Even though English is largely spoken (or at least understood), its status is still that of a rival language threatening the prestige and purity of French. Remember: in France, speaking French is the rule; foreign languages are the exception.
Everyone is to be greeted (even the shopkeeper, someone in the street or the cashier at the post office) before starting a discussion: nothing is ruder than asking questions without a formal Bonjour!
As a general rule, debates, discussions, and friendly arguments are something that the French enjoy, but there are certain topics that should be treated more delicately or indirectly than others:
- French people have a wide variety of opinions about many subjects. Unless you really follow French news closely, you should probably steer clear of discussing internal French politics, especially sensitive issues such as immigration – you may come across as judgmental and uninformed. Also, it is considered to be quite rude to ask a person point-blank about which candidate he/she voted for in the last election.
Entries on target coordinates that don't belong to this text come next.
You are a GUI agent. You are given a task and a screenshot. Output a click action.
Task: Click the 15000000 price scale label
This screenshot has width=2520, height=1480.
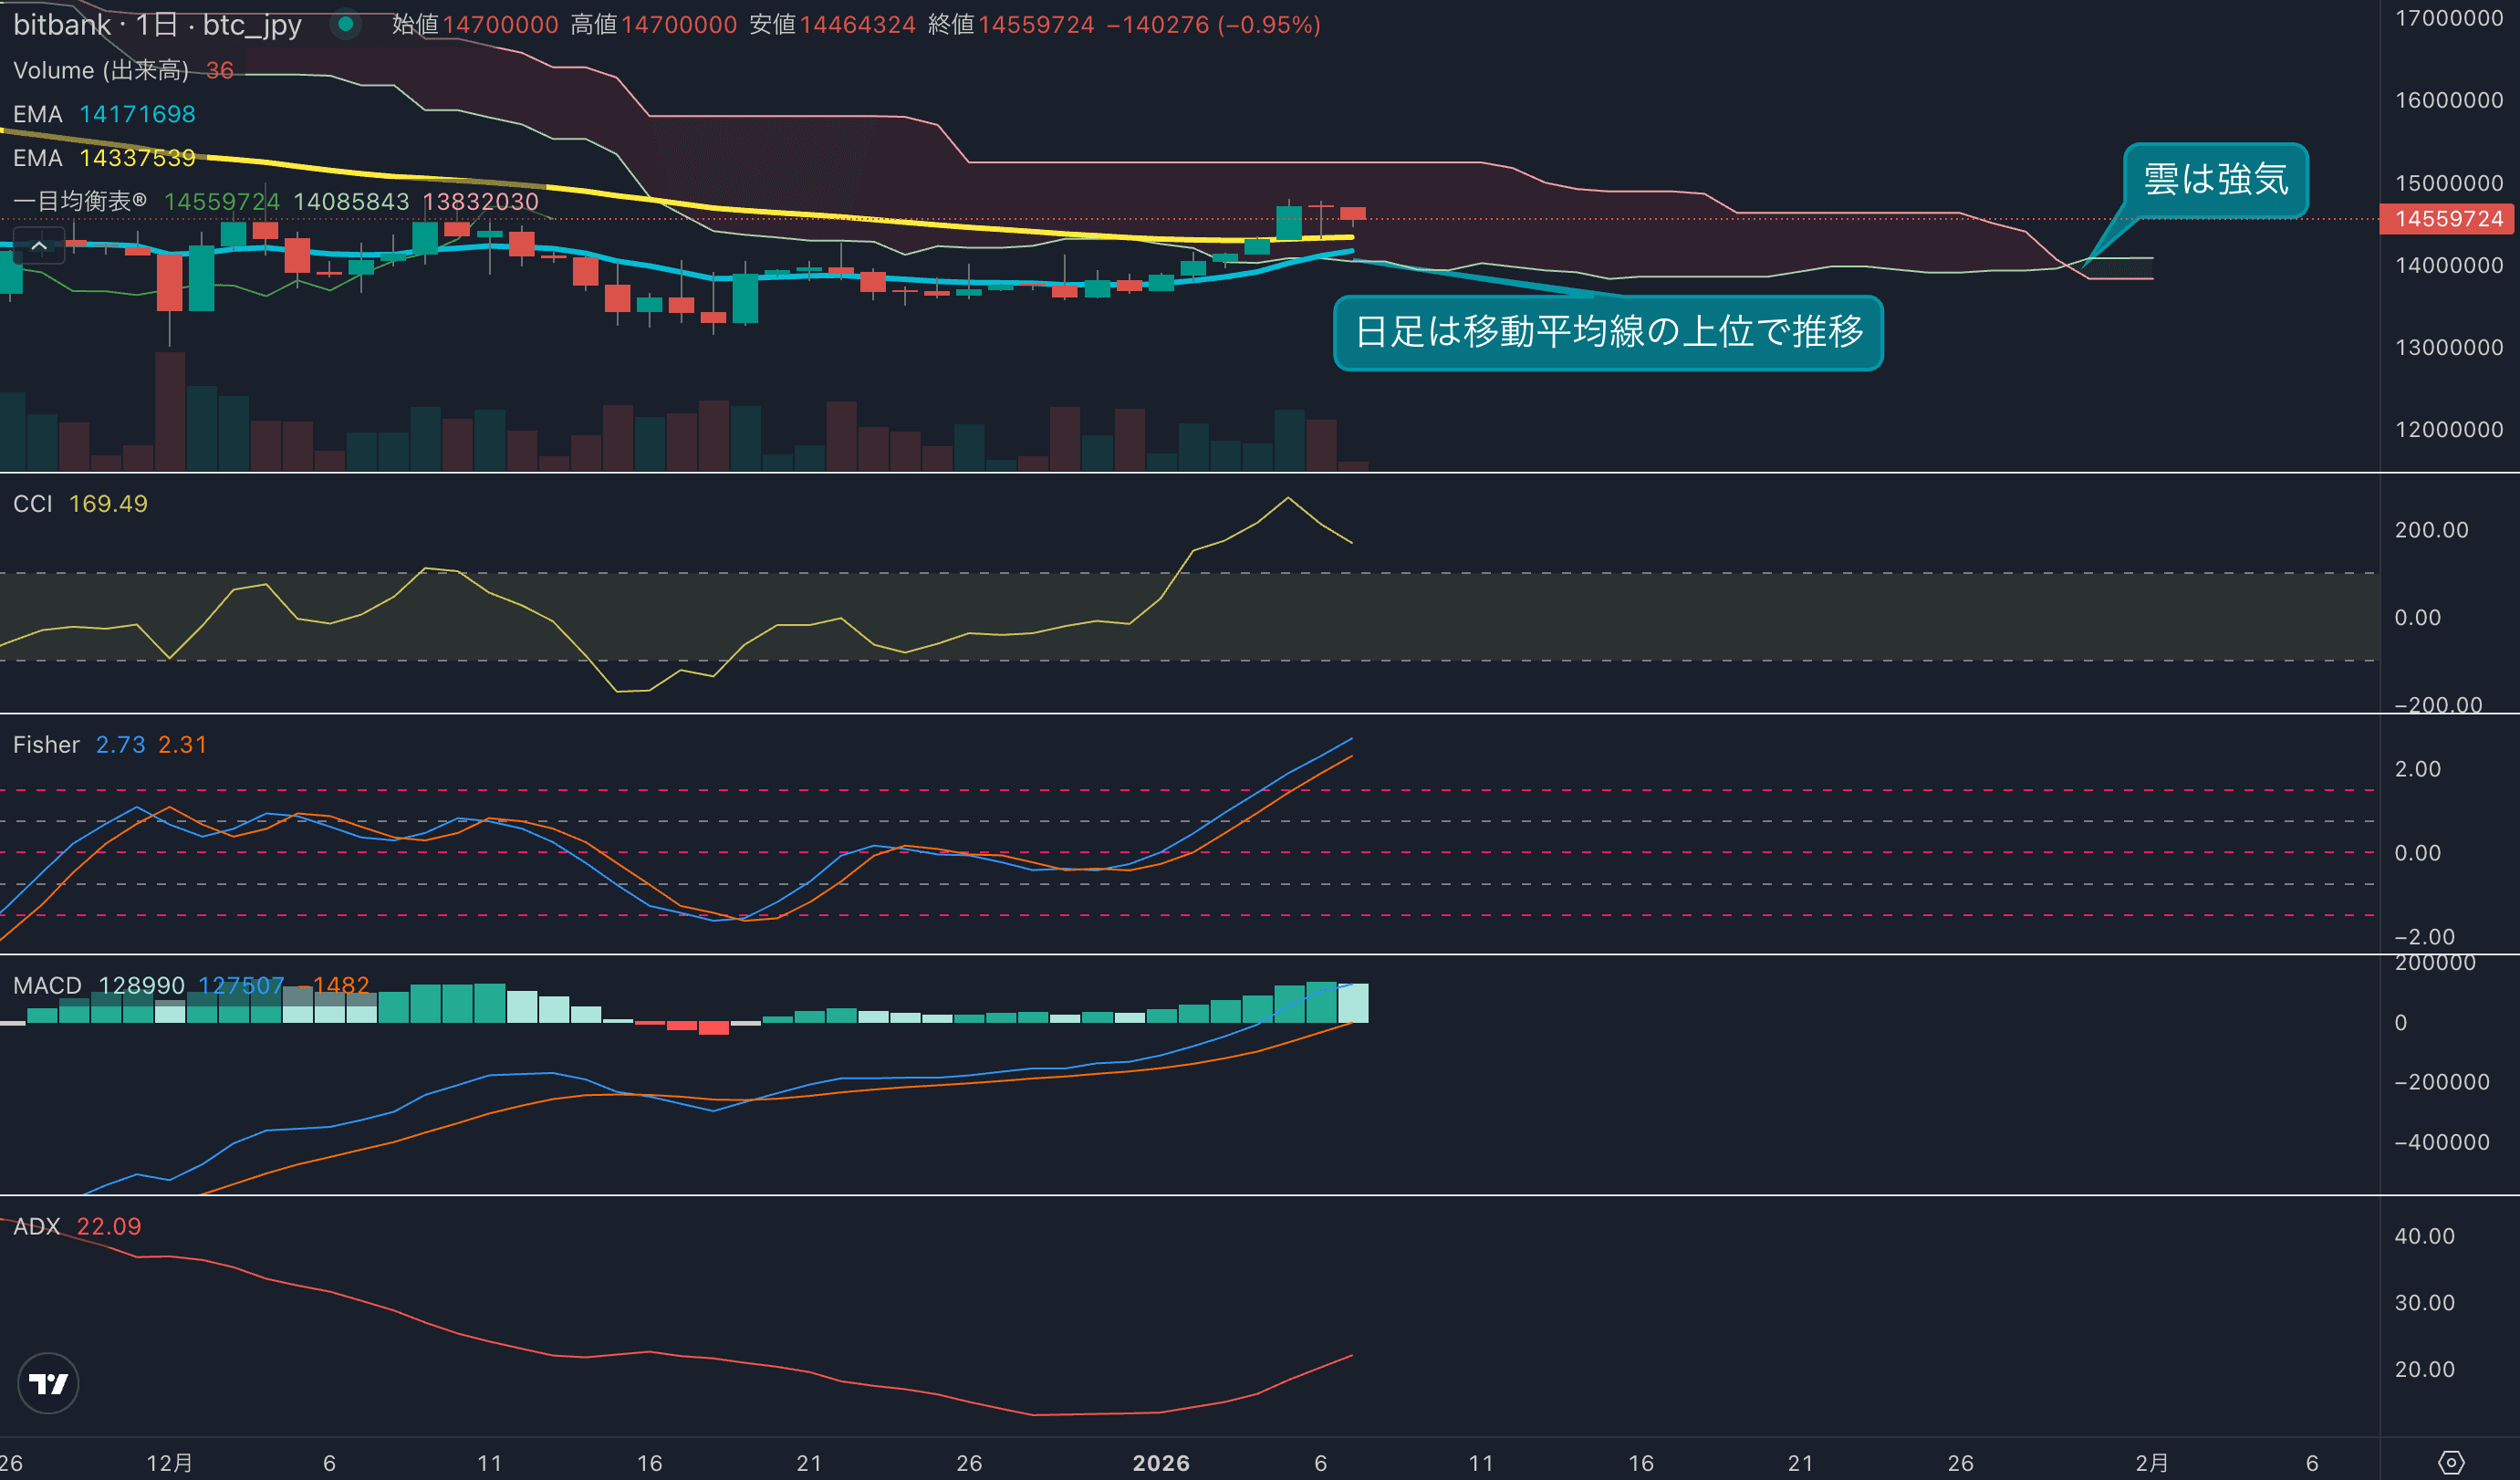pyautogui.click(x=2448, y=183)
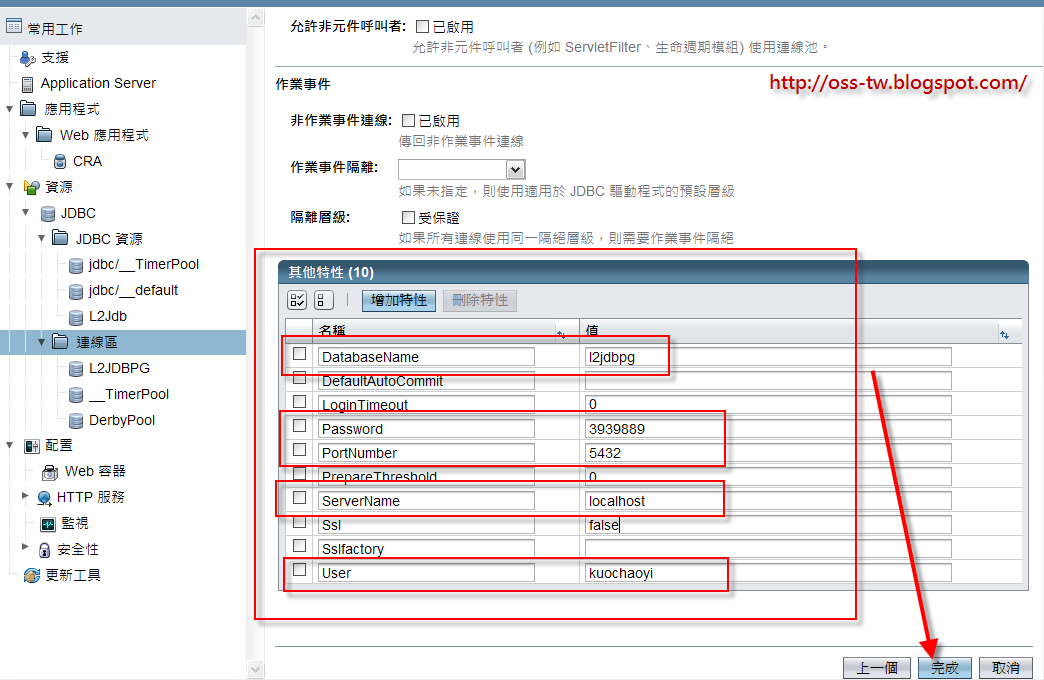
Task: Open the oss-tw.blogspot.com link
Action: (897, 82)
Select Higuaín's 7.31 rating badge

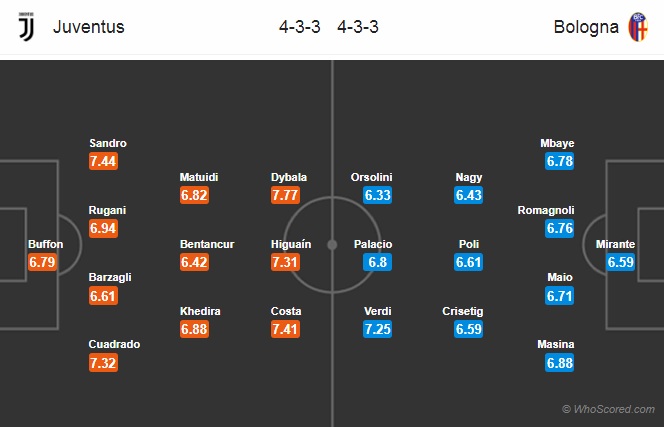(x=285, y=262)
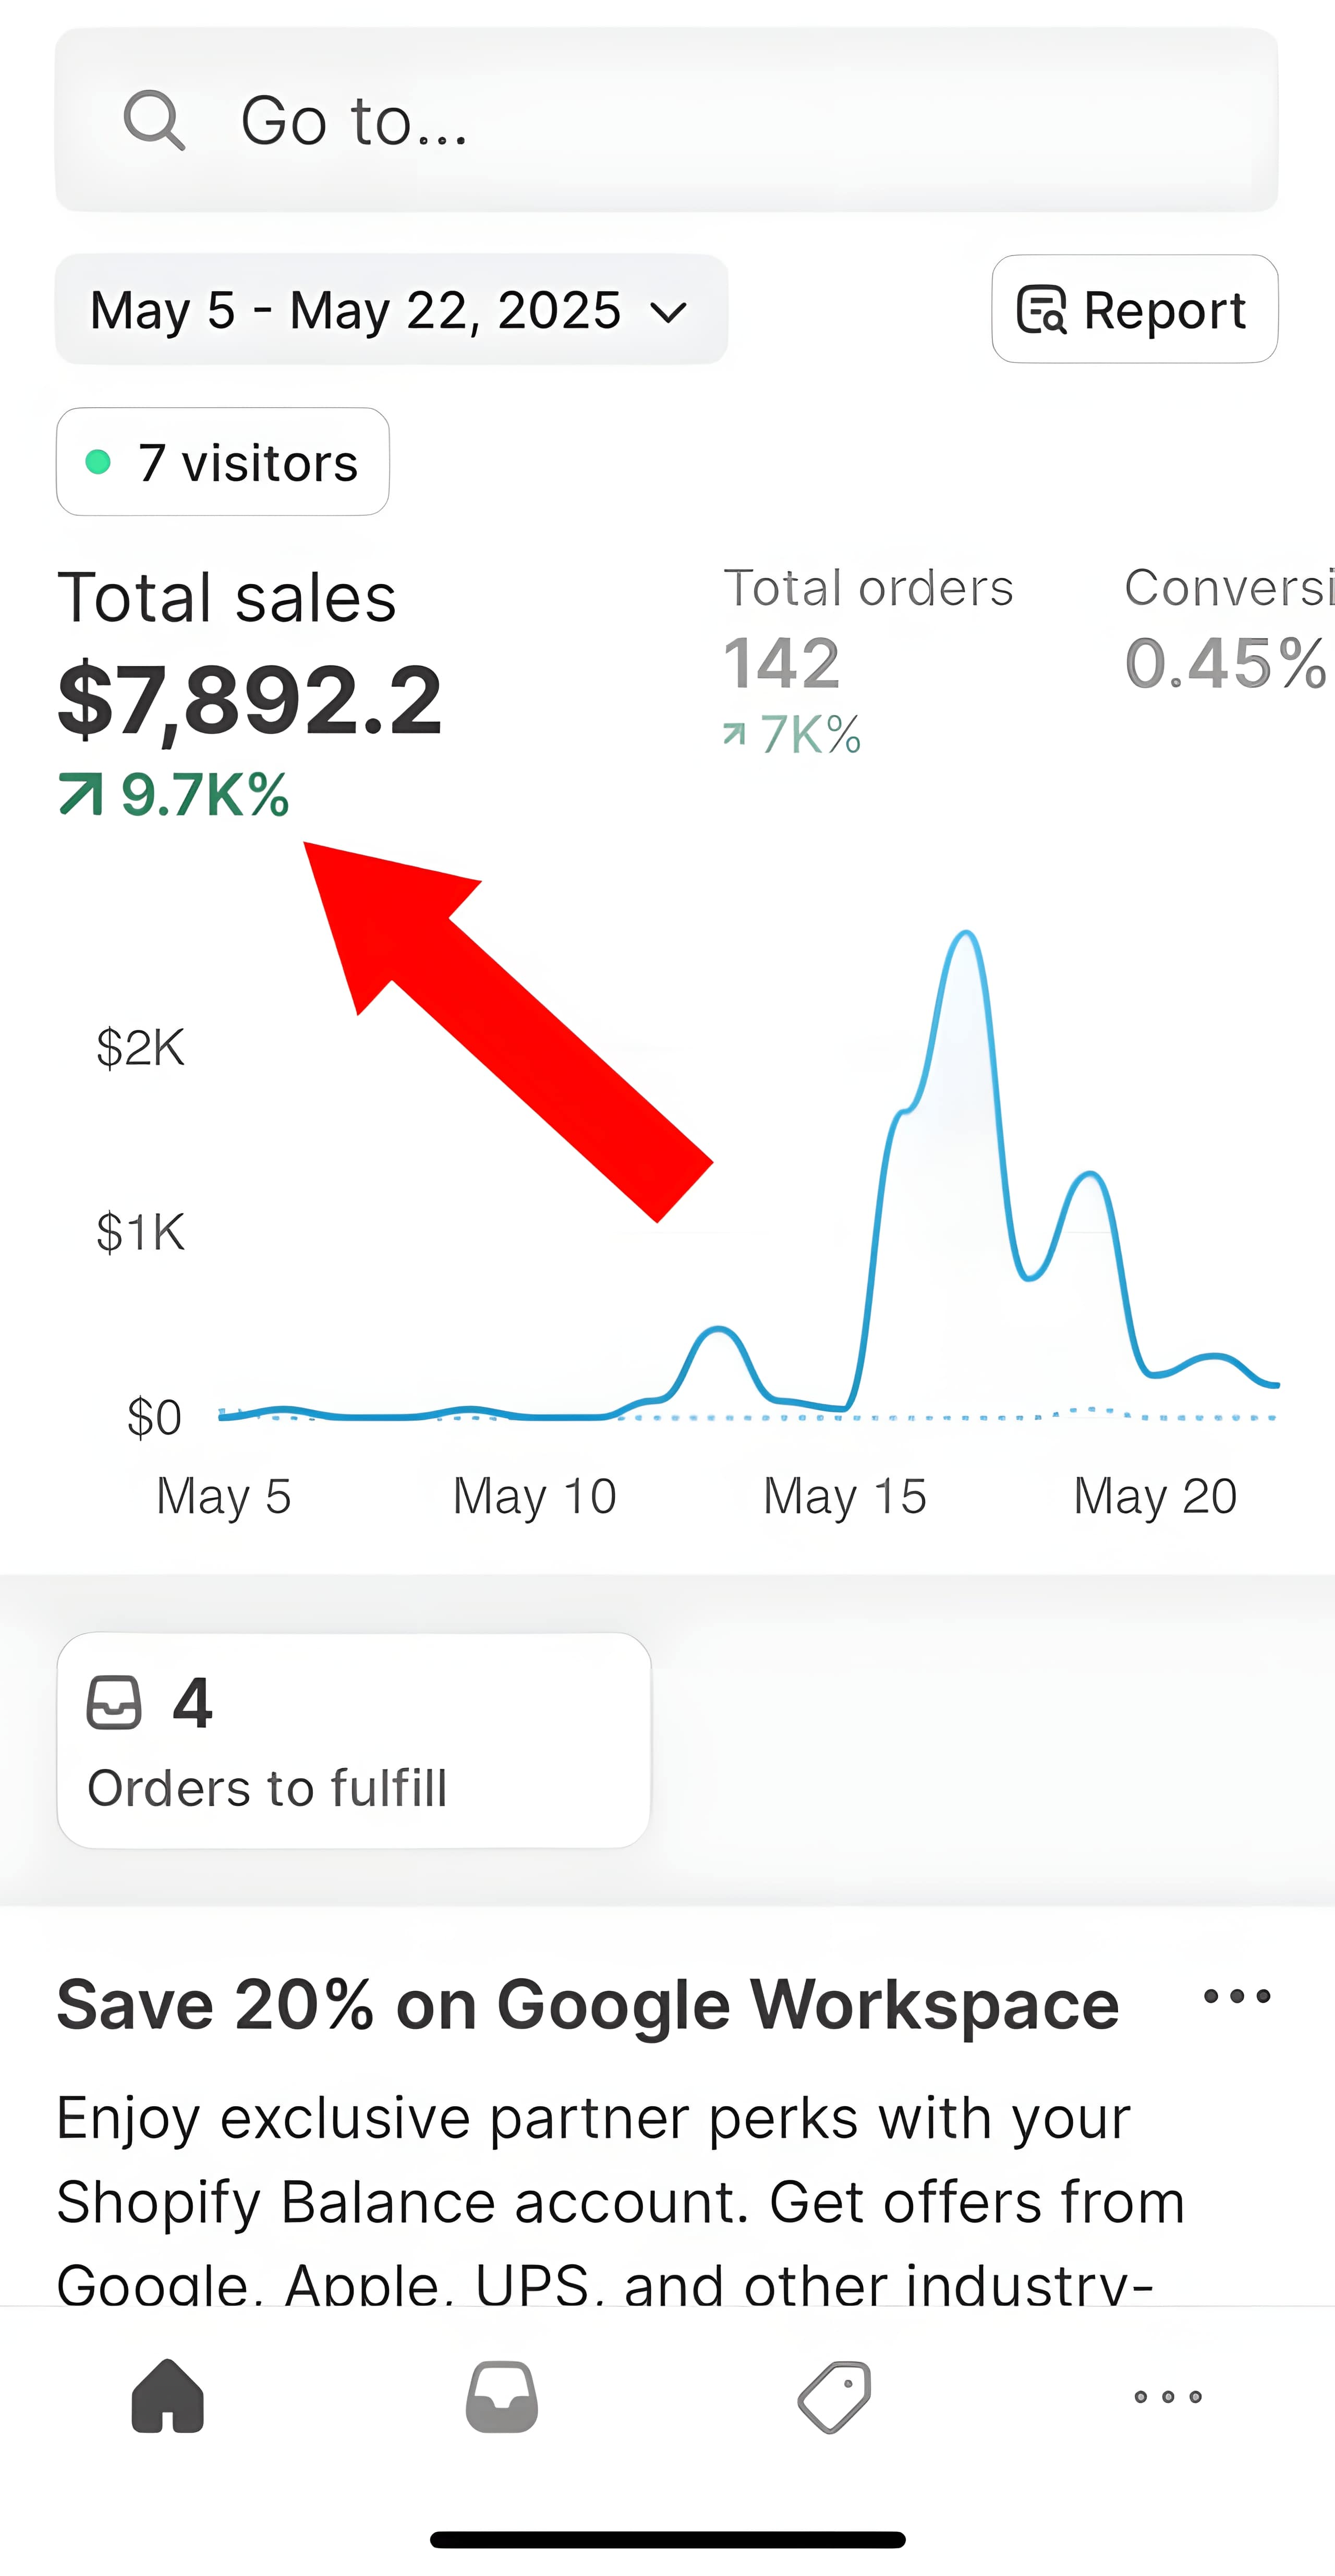Open the Google Workspace card options menu

point(1237,1996)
- Religion. The French seldom advertise their religious feelings, however, and expect you to avoid doing so as well. Doing so might make people feel uneasy. It is also generally considered impolite to inquire about religious or other personal issues.
- Money. It is considered rude to ask about salary, revenues, wealth… If you are interested in your acquaintance’s job, you should rather evoke his responsibilities, colleagues or enterprise culture.
- City/Rural differences. While it is true that roughly 1/6th of the country’s population lives in the Paris region, don’t make the mistake of reducing France to Paris or assuming that all French people act like Parisians.
Fortunately, the following subjects are sure welcomed: family, French culture and history, art, food and drinks, holidays, travel. A safe bet is thus asking about the last holiday in France; like in many large countries, 60% of French people choose France as their holiday destination.